_EXTRACTED DATA_.

==============================

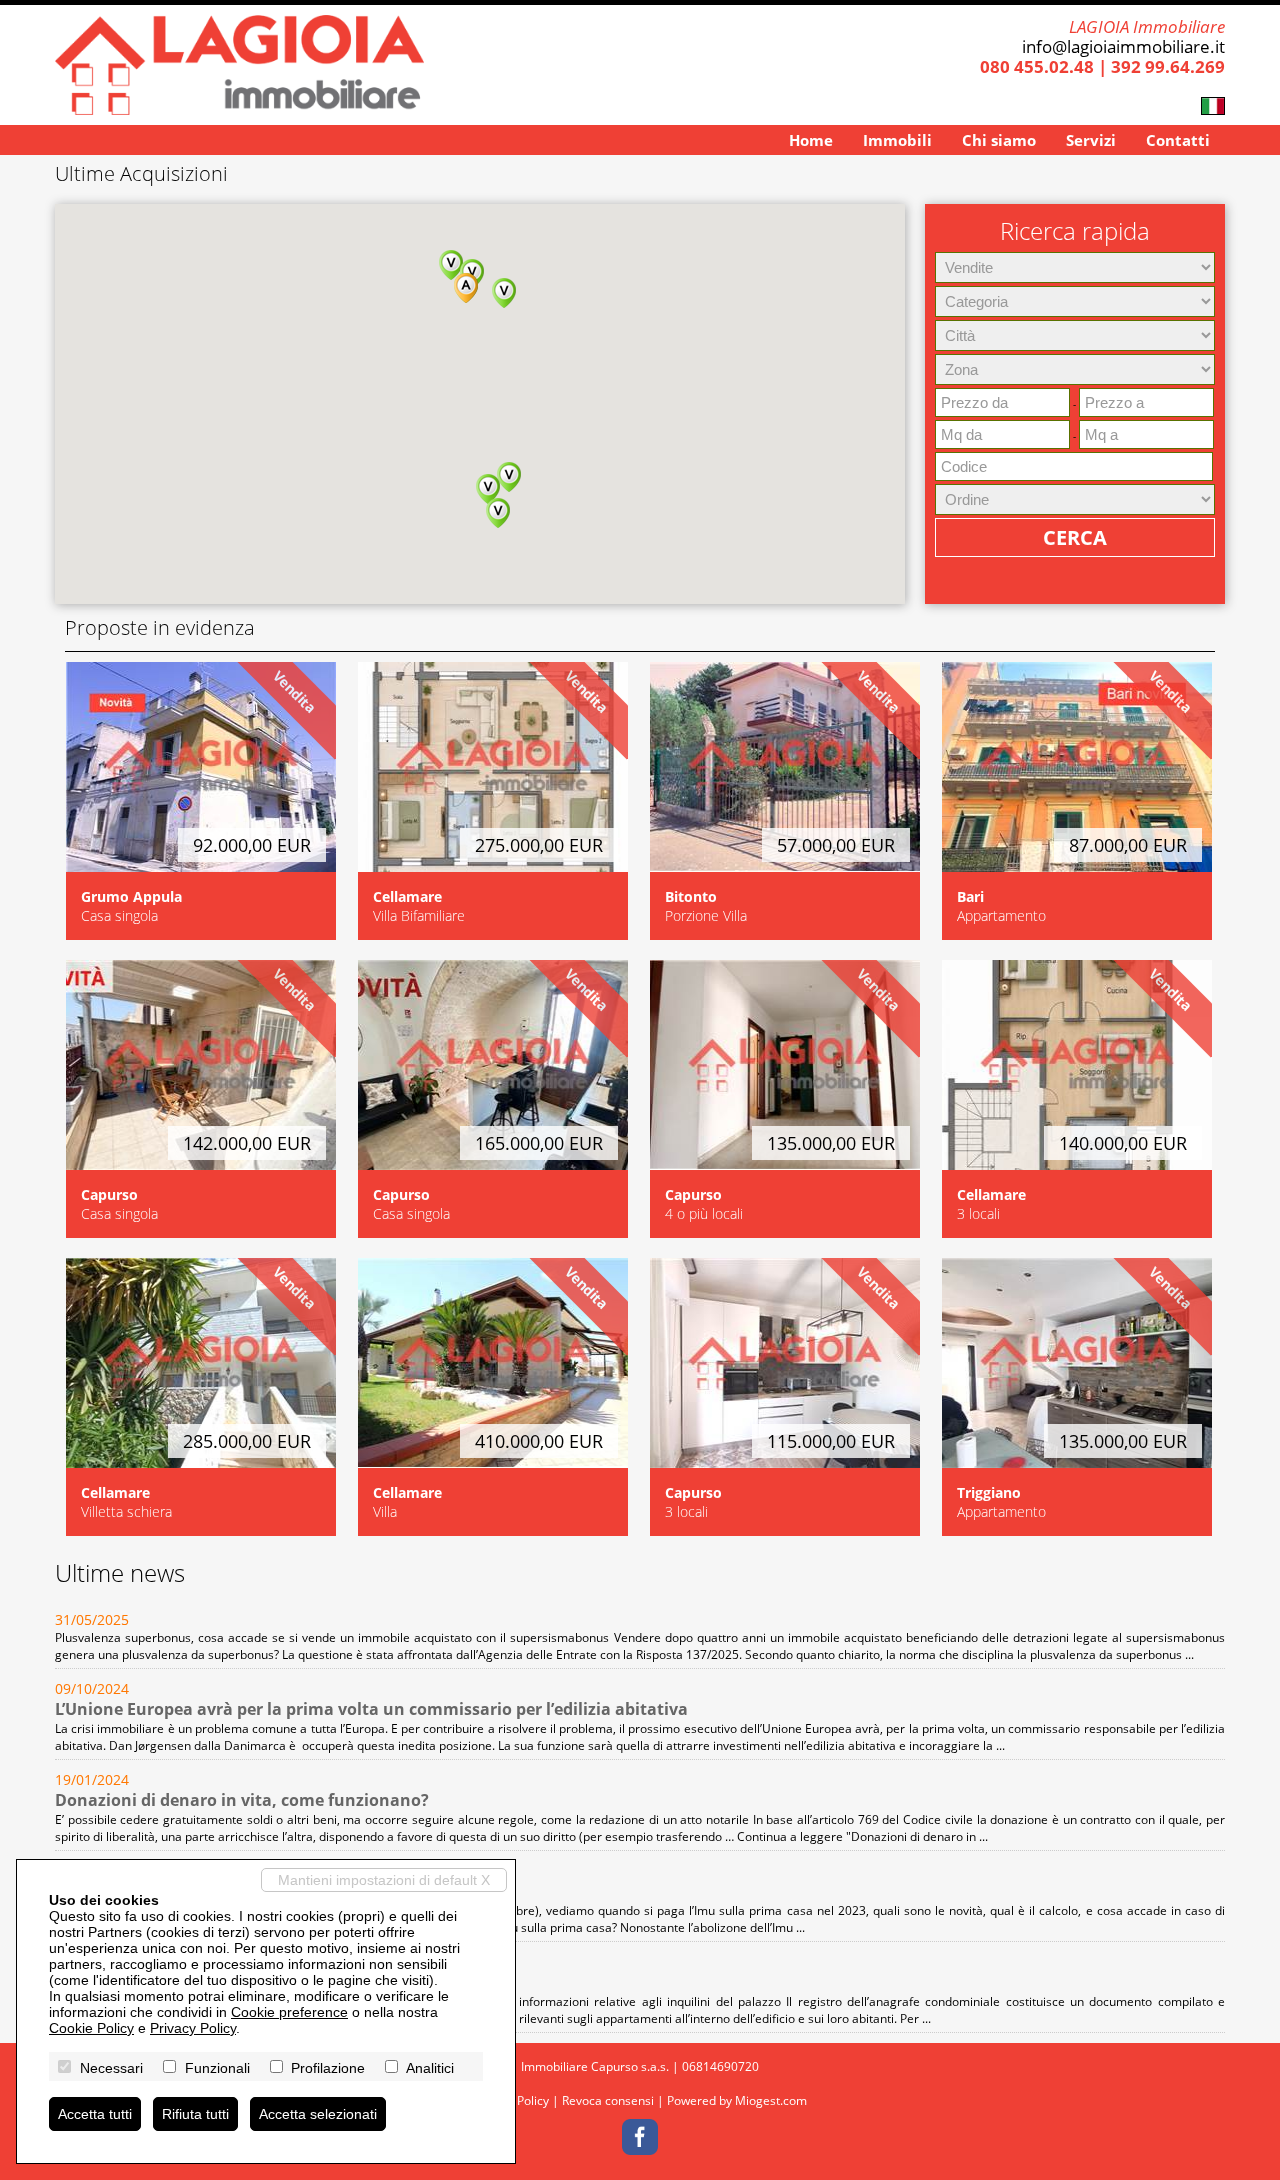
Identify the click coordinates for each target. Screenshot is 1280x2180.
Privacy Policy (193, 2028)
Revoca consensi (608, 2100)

==============================

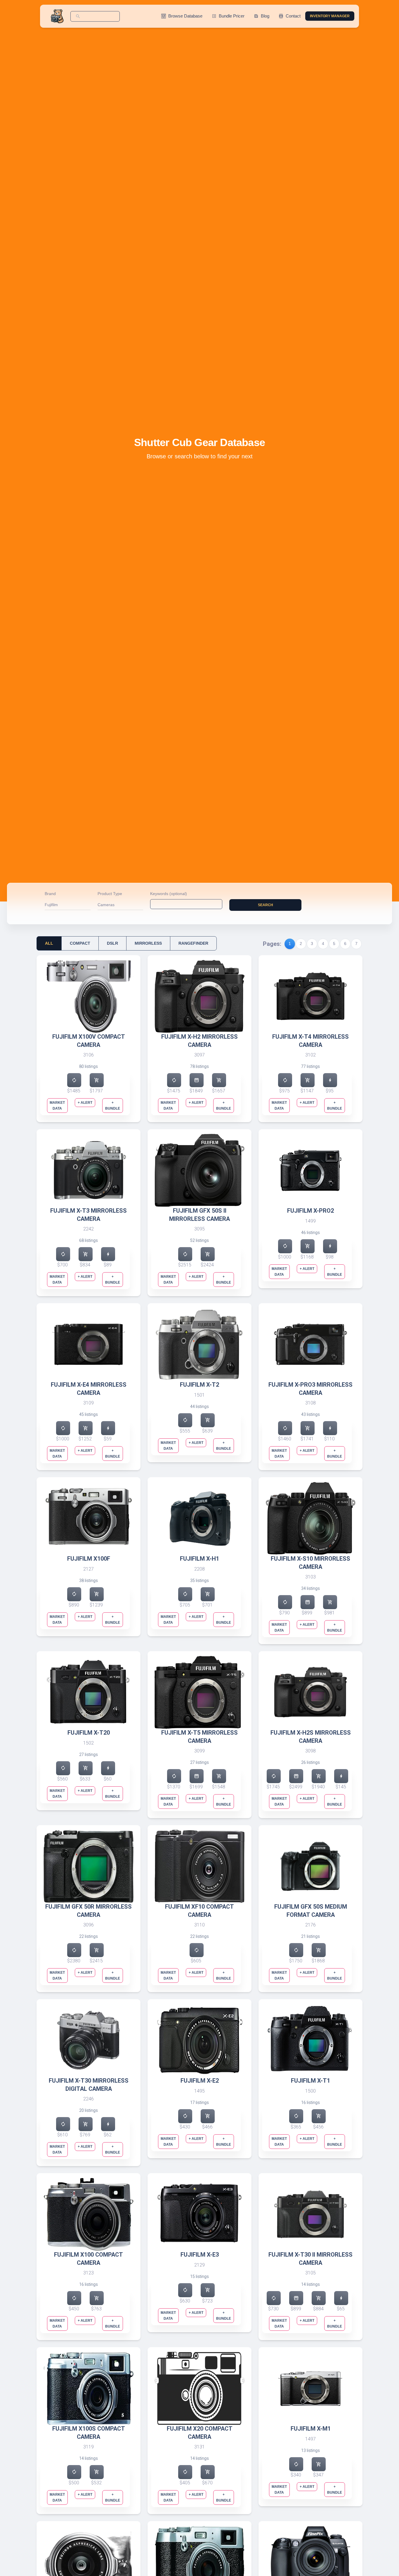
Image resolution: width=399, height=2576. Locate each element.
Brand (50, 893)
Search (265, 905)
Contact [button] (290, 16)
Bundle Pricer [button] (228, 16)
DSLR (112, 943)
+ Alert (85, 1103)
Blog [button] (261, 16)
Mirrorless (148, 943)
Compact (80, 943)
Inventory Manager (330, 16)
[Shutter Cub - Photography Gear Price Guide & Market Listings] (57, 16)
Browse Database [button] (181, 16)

==============================

_TASK OBJECTIVE_. Scan the preceding listing for lines that contain the word "button". Give only how many there are.

_ANSWER TO THIS TASK_. 4